As of today, the Go runtime isn’t aware if it runs inside a container under the resource constraints (CPU or memory). The runtime sees the resources available for the container’s underlying host OS, e.g. the VM where the container runs, and tries to optimize its behaviour base on what it sees. For container runtimes on Linux, which implements the CPU restrictions via CFS (“Completely Fair Scheduler”), a mismatch in what the application thinks is has, and what the OS allows to use, can lead to the poor performance of the application after the unexpected throttling.

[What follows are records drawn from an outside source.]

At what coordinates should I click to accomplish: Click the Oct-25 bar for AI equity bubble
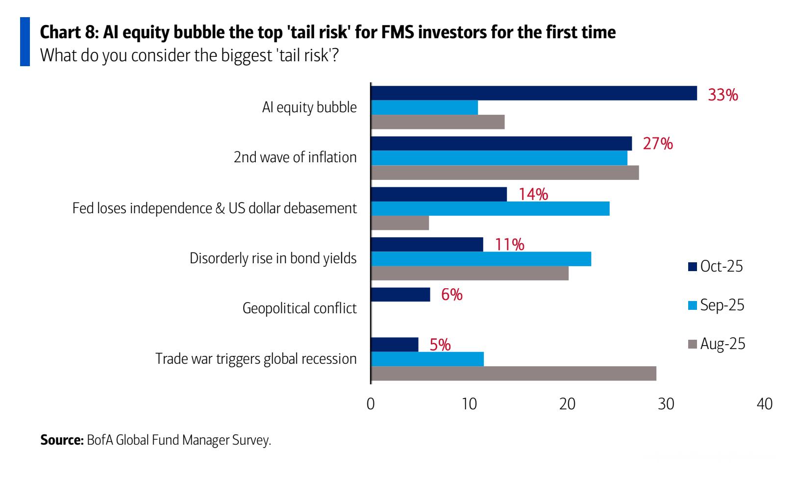click(x=534, y=93)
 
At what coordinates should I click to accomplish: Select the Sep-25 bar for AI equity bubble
click(x=424, y=107)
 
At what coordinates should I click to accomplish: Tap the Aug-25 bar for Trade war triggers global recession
click(x=514, y=374)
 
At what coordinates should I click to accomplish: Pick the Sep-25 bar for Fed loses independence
click(x=490, y=208)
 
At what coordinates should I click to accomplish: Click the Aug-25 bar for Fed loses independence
click(x=400, y=223)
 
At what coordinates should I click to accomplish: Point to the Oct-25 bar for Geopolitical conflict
click(x=400, y=295)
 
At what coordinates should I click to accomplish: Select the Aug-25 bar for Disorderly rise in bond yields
click(x=470, y=273)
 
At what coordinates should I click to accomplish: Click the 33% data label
click(x=722, y=95)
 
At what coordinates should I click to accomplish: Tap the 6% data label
click(x=451, y=295)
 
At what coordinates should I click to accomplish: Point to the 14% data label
click(x=533, y=195)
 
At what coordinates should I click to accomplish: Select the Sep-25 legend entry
click(x=716, y=305)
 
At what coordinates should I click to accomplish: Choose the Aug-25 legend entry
click(x=717, y=344)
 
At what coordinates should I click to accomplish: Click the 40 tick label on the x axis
click(x=764, y=404)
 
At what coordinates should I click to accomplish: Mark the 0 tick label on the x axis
click(x=371, y=404)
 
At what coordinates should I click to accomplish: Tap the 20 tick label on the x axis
click(x=568, y=404)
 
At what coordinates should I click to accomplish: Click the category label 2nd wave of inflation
click(x=295, y=157)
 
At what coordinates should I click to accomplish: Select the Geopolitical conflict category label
click(x=299, y=309)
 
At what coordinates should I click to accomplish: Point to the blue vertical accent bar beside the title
click(x=25, y=41)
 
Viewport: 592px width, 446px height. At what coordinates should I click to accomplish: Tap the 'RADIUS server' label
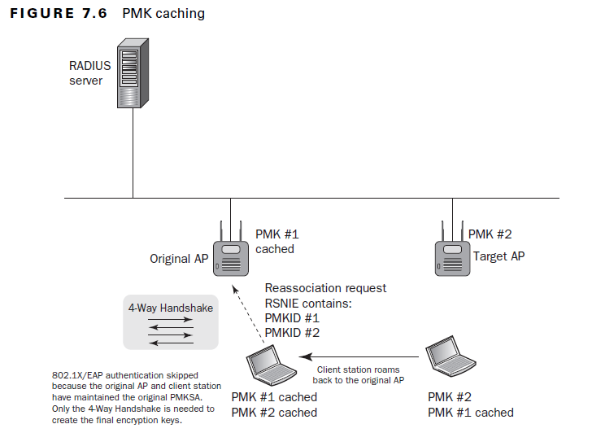click(x=89, y=73)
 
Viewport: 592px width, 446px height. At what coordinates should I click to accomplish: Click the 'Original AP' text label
click(x=179, y=260)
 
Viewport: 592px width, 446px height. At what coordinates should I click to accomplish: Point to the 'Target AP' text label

For example, a Go application, that runs in a container, constrained with 0.5 CPU, running on a host with 2 CPU, will observe 2 available CPU cores. That is the application’s calls to runtime.NumCPU() and runtime.GOMAXPROCS() will get us “2”. Because the Go runtime is optimized for the maximum utilization of the available compute under the concurrent workload, the goroutines it spawns are distributed to the internal thread pool, created with the assumption of two available CPU cores. This causes the application to throttle after the sum of the time it spend on the CPU cores per CFS period become equals to the quota of the container. With the default CFS period 100ms, the CFS quota of this container 0.5 CPU, and two threads running on different CPU cores, the application is throttled after 25ms every 100ms.
Kubernetes resources under the hood. This year was rich for deep tech articles and talks, that explain how CPU requests and limits work in Kubernetes. This three-part series is no exception.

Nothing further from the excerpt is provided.